So anyone who claims that we risked a second Great Depression if the Fed and the Treasury Department had not saved the Wall Street banks is saying that the politicians in Washington are too brain dead to figure out how to spend money even when the alternative is double-digit unemployment. Note that tax cuts count in this story too. So the second Great Depression argument is that the Democrats and Republicans could not possibly figure out a mix of tax cuts and spending that would provide a large boost of demand to the economy.

I will confess to not having a great deal of respect for most politicians, but I have seen many of them tie their shoes. I find it more than a bit far-fetched to claim that they would not ever (a second Great Depression implies years of double-digit unemployment, not just a short downturn) figure out that they need to agree to a package of tax cuts and spending to boost the economy.

Anyhow, this proposition is at the core of the second Great Depression claim, so if you don’t think that the members of Congress are complete morons, then you can’t believe the second Great Depression story. The point is important because in the fall of 2008 we had the option to clean out the Wall Street cesspool in one fell swoop by allowing the market to work its magic. Most, if not all, of the major Wall Street banks would be out of business.

We could have restarted the financial system along lines more suited to meet the needs of the productive economy. Of course if the second Great Depression was the alternative than the massive Wall Street bailout was the better option, but since the second Great Depression is simply a children’s story for gullible reporters, well, we got ripped off. We ensured that the Wall Street high rollers could keep their millions and billions — great use of public funds. (If you tell me we made a profit, I’ll give you a free arithmetic lesson.) 

Anyhow, let’s move on to Samuelson’s other point. He argues that the next time we face a financial crisis the Fed won’t be able to act because of the Dodd-Frank reforms:

“The treasury secretary must approve all nonbank loans, there can be no nonbank programs for a single borrower, collateral requirements are toughened and loans must be disclosed within a year. Some of these may be sensible alone; together, they create an obstacle course for crisis lending.”

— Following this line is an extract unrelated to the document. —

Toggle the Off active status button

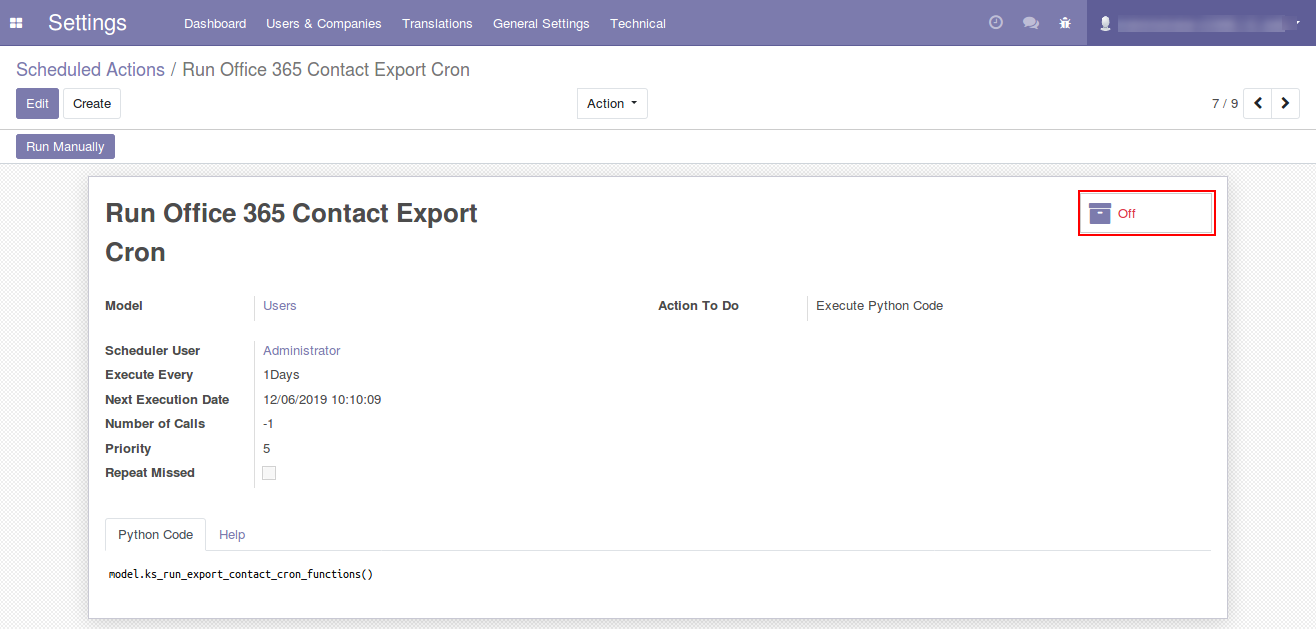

Okay, lets go through these one by one. The treasury secretary must approve all nonbank loans. To humor Mr. Samuelson, let’s assume that a second Great Depression looms if the Fed doesn’t make a loan to major insurer (think AIG). Should we expect that our Treasury Secretary will be too dumb to recognize the importance of the loan? (Why are the Fed people so much smarter?)

There can no nonbank programs for a single borrower. This means that the Fed can’t set up special lending facilities like it did for AIG (also Citigroup and Bank of America). The Fed could of course offer loans that an otherwise bankrupt AIG could use. It would just have to offer the loans on the same term to other insurers. Since the other insurers would not be on the edge of bankruptcy, they would presumably not be interested in taking advantage of loans offered on punitive terms, but if they were, the Fed would have to give the the option. And the problem is?

Collateral requirements would have to be tightened. Hmmm, suppose the Fed gave loans on bad collateral in the middle of a crisis, what would happen? I suppose that someone (who?) might be able to sue, and years later the Fed officials who made the call would get a harsh slap on the wrist. Alternatively, a congressional investigation could lead to the same result. Let’s see, a second Great Depression or the risk of slap on the wrist years down the road. That should be a tough call.

Finally, we have “loans must be disclosed within a year.” Imagine that, the public would get to know what happened with its money. I’m sure there is some way that this can be turned into a problem for those trying to fend off a second Great Depression, but offhand it’s hard to see why.

So the basic story is that the big Wall Street banks like to be able to do what they want and to have the Fed save their ass when they get themselves in trouble. And Robert Samuelson is unhappy that Dodd-Frank might make this a hair more difficult.